On a développé des expertises que l’on partage. evenko n’avait pas d’équipe de relations gouvernementales, alors c’est nous qui nous en occupons, tout comme de leurs activités de commandites. Je suis PDG de L’Équipe Spectra, mais je suis aussi vice-président exécutif du Groupe CH. On se rencontre toutes les semaines.

Je siège également au conseil d’administration de Juste pour rire. Ce sont nos équipes de marketing, de commandites et de relations gouvernementales qui s’occupent maintenant de ces services pour Juste pour rire.

On s’occupe aussi de la gestion de leurs sites de spectacles.

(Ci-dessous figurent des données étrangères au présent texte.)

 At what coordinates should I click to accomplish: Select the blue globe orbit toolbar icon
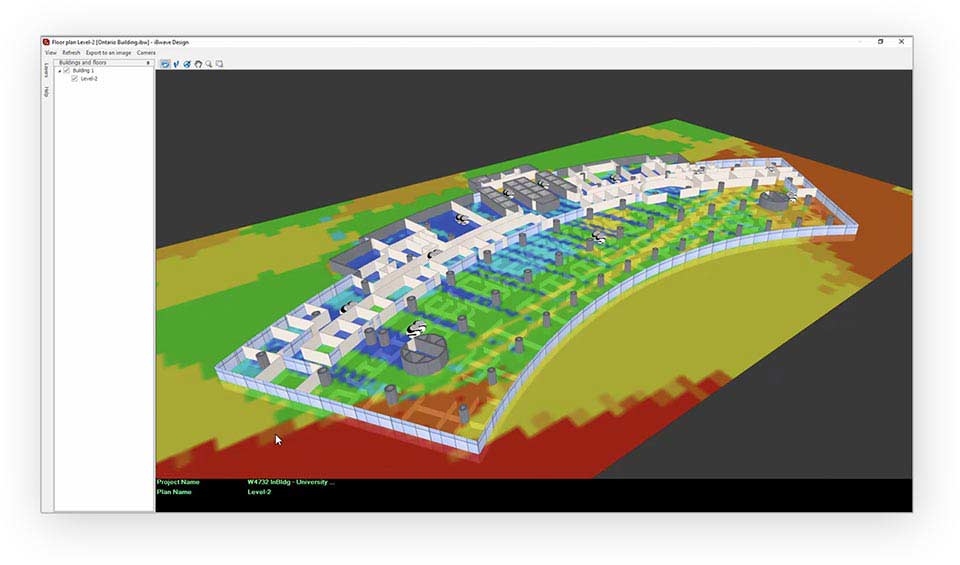pos(187,64)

Pour la première fois cette année, Juste pour rire va utiliser les scènes du Festival de jazz, on réalise ainsi des économies importantes.

On est en pleine période des festivals et vous embauchez quelque 2000 personnes, principalement des étudiants, pour la durée des festivités. Est-ce que vous avez des problèmes de recrutement ? 

Non, pas vraiment. On a beaucoup de gens qui reviennent année après année. Et plusieurs décident de profiter de l’été pour travailler dans tous les festivals, aux Francos, au Jazz, à Osheaga, à ÎleSoniq, à Heavy Montréal et aussi maintenant au festival Juste pour rire.